(Stored data)
::::::::::
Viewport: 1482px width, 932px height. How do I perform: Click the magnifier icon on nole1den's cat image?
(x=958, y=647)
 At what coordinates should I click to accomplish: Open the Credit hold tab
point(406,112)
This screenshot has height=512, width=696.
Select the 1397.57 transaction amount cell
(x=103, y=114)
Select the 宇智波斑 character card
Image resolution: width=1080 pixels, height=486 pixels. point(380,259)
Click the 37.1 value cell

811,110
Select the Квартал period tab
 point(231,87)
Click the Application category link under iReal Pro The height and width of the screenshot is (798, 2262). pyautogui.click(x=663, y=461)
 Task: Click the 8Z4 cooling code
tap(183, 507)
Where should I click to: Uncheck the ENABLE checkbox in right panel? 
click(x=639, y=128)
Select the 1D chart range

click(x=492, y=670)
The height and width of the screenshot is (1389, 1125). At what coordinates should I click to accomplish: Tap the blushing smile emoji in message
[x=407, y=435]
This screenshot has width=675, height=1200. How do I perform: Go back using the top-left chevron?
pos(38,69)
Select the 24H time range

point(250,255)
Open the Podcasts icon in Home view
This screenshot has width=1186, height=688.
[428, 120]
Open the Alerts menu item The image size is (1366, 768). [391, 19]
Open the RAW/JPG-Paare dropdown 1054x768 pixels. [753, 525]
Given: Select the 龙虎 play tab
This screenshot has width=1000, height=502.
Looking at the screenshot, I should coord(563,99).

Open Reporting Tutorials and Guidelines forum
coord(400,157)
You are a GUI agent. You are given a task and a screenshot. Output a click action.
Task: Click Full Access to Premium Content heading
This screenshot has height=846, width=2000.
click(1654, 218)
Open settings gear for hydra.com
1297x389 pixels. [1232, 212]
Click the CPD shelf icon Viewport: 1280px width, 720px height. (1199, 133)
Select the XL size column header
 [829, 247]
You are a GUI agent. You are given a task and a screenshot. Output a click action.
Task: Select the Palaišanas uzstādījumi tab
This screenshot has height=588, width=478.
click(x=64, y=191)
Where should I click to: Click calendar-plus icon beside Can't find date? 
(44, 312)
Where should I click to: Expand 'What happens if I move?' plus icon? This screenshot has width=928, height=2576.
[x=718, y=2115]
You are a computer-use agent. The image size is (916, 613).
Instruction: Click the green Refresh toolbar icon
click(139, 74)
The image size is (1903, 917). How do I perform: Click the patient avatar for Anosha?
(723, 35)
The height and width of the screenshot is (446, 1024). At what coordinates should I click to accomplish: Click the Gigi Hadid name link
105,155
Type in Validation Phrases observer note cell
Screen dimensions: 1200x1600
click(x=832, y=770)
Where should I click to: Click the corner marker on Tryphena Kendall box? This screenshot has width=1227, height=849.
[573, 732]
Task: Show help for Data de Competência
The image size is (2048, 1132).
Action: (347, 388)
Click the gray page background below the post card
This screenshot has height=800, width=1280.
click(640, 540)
::::::::::
Exercise instructions -> Exactly as they stand above, retype all of the records.

Exercise result ->
Viewport: 1482px width, 932px height. How do I perform: Click the magnifier icon on nole1den's cat image?
(x=958, y=647)
 At what coordinates should I click to accomplish: Open the Credit hold tab
point(406,112)
This screenshot has height=512, width=696.
Select the 1397.57 transaction amount cell
(x=103, y=114)
Select the 宇智波斑 character card
Image resolution: width=1080 pixels, height=486 pixels. point(380,259)
Click the 37.1 value cell

811,110
Select the Квартал period tab
 point(231,87)
Click the Application category link under iReal Pro The height and width of the screenshot is (798, 2262). pyautogui.click(x=663, y=461)
 Task: Click the 8Z4 cooling code
tap(183, 507)
Where should I click to: Uncheck the ENABLE checkbox in right panel? 
click(x=639, y=128)
Select the 1D chart range

click(x=492, y=670)
The height and width of the screenshot is (1389, 1125). At what coordinates should I click to accomplish: Tap the blushing smile emoji in message
[x=407, y=435]
This screenshot has width=675, height=1200. How do I perform: Go back using the top-left chevron?
pos(38,69)
Select the 24H time range

point(250,255)
Open the Podcasts icon in Home view
This screenshot has width=1186, height=688.
[428, 120]
Open the Alerts menu item The image size is (1366, 768). [391, 19]
Open the RAW/JPG-Paare dropdown 1054x768 pixels. [753, 525]
Given: Select the 龙虎 play tab
This screenshot has width=1000, height=502.
Looking at the screenshot, I should coord(563,99).

Open Reporting Tutorials and Guidelines forum
coord(400,157)
You are a GUI agent. You are given a task and a screenshot. Output a click action.
Task: Click Full Access to Premium Content heading
This screenshot has height=846, width=2000.
click(1654, 218)
Open settings gear for hydra.com
1297x389 pixels. [1232, 212]
Click the CPD shelf icon Viewport: 1280px width, 720px height. (1199, 133)
Select the XL size column header
 [829, 247]
You are a GUI agent. You are given a task and a screenshot. Output a click action.
Task: Select the Palaišanas uzstādījumi tab
This screenshot has height=588, width=478.
click(x=64, y=191)
Where should I click to: Click calendar-plus icon beside Can't find date? 
(44, 312)
Where should I click to: Expand 'What happens if I move?' plus icon? This screenshot has width=928, height=2576.
[x=718, y=2115]
You are a computer-use agent. The image size is (916, 613).
Instruction: Click the green Refresh toolbar icon
click(139, 74)
The image size is (1903, 917). How do I perform: Click the patient avatar for Anosha?
(723, 35)
The height and width of the screenshot is (446, 1024). At what coordinates should I click to accomplish: Click the Gigi Hadid name link
105,155
Type in Validation Phrases observer note cell
Screen dimensions: 1200x1600
click(x=832, y=770)
Where should I click to: Click the corner marker on Tryphena Kendall box? This screenshot has width=1227, height=849.
[573, 732]
Task: Show help for Data de Competência
The image size is (2048, 1132).
Action: (347, 388)
Click the gray page background below the post card
This screenshot has height=800, width=1280.
click(640, 540)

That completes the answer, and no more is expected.